Start of Record extracts
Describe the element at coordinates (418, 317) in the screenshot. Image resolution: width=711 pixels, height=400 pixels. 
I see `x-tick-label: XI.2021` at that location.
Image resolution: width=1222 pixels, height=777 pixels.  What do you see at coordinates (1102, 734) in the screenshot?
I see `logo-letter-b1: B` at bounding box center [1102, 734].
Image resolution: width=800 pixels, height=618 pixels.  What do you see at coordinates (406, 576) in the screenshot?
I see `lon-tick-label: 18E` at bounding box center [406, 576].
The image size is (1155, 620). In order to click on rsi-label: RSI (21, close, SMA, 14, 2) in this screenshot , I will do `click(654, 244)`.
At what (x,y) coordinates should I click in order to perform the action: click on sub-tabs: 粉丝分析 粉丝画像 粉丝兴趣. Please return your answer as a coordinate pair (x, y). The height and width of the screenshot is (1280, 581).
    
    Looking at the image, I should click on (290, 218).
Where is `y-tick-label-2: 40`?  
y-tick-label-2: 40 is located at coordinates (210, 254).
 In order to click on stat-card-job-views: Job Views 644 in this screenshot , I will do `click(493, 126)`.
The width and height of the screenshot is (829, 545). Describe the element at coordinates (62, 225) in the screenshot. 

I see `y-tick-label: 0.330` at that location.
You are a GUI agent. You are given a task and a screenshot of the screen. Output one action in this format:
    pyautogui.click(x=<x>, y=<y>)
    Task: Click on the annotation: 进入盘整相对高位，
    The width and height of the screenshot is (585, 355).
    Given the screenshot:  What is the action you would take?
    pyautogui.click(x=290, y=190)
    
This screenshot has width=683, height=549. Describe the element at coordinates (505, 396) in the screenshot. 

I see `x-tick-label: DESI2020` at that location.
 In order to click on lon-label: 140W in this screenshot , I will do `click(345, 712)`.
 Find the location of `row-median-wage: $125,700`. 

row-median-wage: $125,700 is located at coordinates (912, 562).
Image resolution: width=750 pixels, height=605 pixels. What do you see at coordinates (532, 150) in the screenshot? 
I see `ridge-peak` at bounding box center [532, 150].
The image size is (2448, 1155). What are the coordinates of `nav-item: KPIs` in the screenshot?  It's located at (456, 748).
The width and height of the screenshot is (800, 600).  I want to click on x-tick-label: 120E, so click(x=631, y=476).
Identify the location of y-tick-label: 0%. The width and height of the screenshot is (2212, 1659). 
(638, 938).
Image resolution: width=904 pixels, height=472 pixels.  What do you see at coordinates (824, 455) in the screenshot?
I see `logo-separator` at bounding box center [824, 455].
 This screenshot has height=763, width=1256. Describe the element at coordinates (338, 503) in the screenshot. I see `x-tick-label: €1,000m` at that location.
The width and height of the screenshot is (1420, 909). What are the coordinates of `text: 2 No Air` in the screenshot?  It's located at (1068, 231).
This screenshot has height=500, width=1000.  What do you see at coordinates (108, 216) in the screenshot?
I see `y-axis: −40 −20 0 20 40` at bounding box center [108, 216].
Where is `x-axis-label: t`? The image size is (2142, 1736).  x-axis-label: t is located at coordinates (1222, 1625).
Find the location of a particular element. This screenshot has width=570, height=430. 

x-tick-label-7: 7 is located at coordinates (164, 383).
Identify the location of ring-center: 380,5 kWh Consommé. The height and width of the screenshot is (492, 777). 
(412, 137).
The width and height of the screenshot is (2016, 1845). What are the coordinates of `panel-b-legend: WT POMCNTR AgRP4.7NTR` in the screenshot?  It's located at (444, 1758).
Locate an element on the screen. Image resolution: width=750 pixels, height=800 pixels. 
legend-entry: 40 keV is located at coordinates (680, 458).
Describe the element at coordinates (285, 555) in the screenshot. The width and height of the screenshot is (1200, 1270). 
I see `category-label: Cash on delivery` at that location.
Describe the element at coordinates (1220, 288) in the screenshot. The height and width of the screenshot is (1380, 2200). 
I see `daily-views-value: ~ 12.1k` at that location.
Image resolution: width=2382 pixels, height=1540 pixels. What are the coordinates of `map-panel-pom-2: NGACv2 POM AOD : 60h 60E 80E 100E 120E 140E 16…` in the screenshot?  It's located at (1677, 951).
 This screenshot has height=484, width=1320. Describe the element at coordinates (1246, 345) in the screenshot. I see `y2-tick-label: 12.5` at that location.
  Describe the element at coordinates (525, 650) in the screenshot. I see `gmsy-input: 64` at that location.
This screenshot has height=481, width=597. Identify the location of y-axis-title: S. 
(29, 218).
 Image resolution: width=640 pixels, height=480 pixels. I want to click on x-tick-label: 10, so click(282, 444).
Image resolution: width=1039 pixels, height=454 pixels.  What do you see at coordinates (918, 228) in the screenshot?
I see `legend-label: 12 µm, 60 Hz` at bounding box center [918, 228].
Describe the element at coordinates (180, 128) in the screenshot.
End of Record extracts
* Request
Update the records above so that "GUI agent" reads "screen agent", keeping every other part the same.

* Exercise answer
Describe the element at coordinates (418, 317) in the screenshot. Image resolution: width=711 pixels, height=400 pixels. 
I see `x-tick-label: XI.2021` at that location.
Image resolution: width=1222 pixels, height=777 pixels.  What do you see at coordinates (1102, 734) in the screenshot?
I see `logo-letter-b1: B` at bounding box center [1102, 734].
Image resolution: width=800 pixels, height=618 pixels.  What do you see at coordinates (406, 576) in the screenshot?
I see `lon-tick-label: 18E` at bounding box center [406, 576].
The image size is (1155, 620). In order to click on rsi-label: RSI (21, close, SMA, 14, 2) in this screenshot , I will do `click(654, 244)`.
At what (x,y) coordinates should I click in order to perform the action: click on sub-tabs: 粉丝分析 粉丝画像 粉丝兴趣. Please return your answer as a coordinate pair (x, y). The height and width of the screenshot is (1280, 581).
    
    Looking at the image, I should click on (290, 218).
Where is `y-tick-label-2: 40`?  
y-tick-label-2: 40 is located at coordinates (210, 254).
 In order to click on stat-card-job-views: Job Views 644 in this screenshot , I will do `click(493, 126)`.
The width and height of the screenshot is (829, 545). Describe the element at coordinates (62, 225) in the screenshot. 

I see `y-tick-label: 0.330` at that location.
You are a screen agent. You are given a task and a screenshot of the screen. Output one action in this format:
    pyautogui.click(x=<x>, y=<y>)
    Task: Click on the annotation: 进入盘整相对高位，
    The width and height of the screenshot is (585, 355).
    Given the screenshot:  What is the action you would take?
    pyautogui.click(x=290, y=190)
    
This screenshot has width=683, height=549. Describe the element at coordinates (505, 396) in the screenshot. 

I see `x-tick-label: DESI2020` at that location.
 In order to click on lon-label: 140W in this screenshot , I will do `click(345, 712)`.
 Find the location of `row-median-wage: $125,700`. 

row-median-wage: $125,700 is located at coordinates (912, 562).
Image resolution: width=750 pixels, height=605 pixels. What do you see at coordinates (532, 150) in the screenshot? 
I see `ridge-peak` at bounding box center [532, 150].
The image size is (2448, 1155). What are the coordinates of `nav-item: KPIs` in the screenshot?  It's located at (456, 748).
The width and height of the screenshot is (800, 600).  I want to click on x-tick-label: 120E, so click(x=631, y=476).
Identify the location of y-tick-label: 0%. The width and height of the screenshot is (2212, 1659). 
(638, 938).
Image resolution: width=904 pixels, height=472 pixels.  What do you see at coordinates (824, 455) in the screenshot?
I see `logo-separator` at bounding box center [824, 455].
 This screenshot has height=763, width=1256. Describe the element at coordinates (338, 503) in the screenshot. I see `x-tick-label: €1,000m` at that location.
The width and height of the screenshot is (1420, 909). What are the coordinates of `text: 2 No Air` in the screenshot?  It's located at (1068, 231).
This screenshot has height=500, width=1000.  What do you see at coordinates (108, 216) in the screenshot?
I see `y-axis: −40 −20 0 20 40` at bounding box center [108, 216].
Where is `x-axis-label: t`? The image size is (2142, 1736).  x-axis-label: t is located at coordinates (1222, 1625).
Find the location of a particular element. This screenshot has width=570, height=430. 

x-tick-label-7: 7 is located at coordinates (164, 383).
Identify the location of ring-center: 380,5 kWh Consommé. The height and width of the screenshot is (492, 777). 
(412, 137).
The width and height of the screenshot is (2016, 1845). What are the coordinates of `panel-b-legend: WT POMCNTR AgRP4.7NTR` in the screenshot?  It's located at (444, 1758).
Locate an element on the screen. Image resolution: width=750 pixels, height=800 pixels. 
legend-entry: 40 keV is located at coordinates (680, 458).
Describe the element at coordinates (285, 555) in the screenshot. The width and height of the screenshot is (1200, 1270). 
I see `category-label: Cash on delivery` at that location.
Describe the element at coordinates (1220, 288) in the screenshot. The height and width of the screenshot is (1380, 2200). 
I see `daily-views-value: ~ 12.1k` at that location.
Image resolution: width=2382 pixels, height=1540 pixels. What are the coordinates of `map-panel-pom-2: NGACv2 POM AOD : 60h 60E 80E 100E 120E 140E 16…` in the screenshot?  It's located at (1677, 951).
 This screenshot has height=484, width=1320. Describe the element at coordinates (1246, 345) in the screenshot. I see `y2-tick-label: 12.5` at that location.
  Describe the element at coordinates (525, 650) in the screenshot. I see `gmsy-input: 64` at that location.
This screenshot has height=481, width=597. Identify the location of y-axis-title: S. 
(29, 218).
 Image resolution: width=640 pixels, height=480 pixels. I want to click on x-tick-label: 10, so click(282, 444).
Image resolution: width=1039 pixels, height=454 pixels.  What do you see at coordinates (918, 228) in the screenshot?
I see `legend-label: 12 µm, 60 Hz` at bounding box center [918, 228].
Describe the element at coordinates (180, 128) in the screenshot.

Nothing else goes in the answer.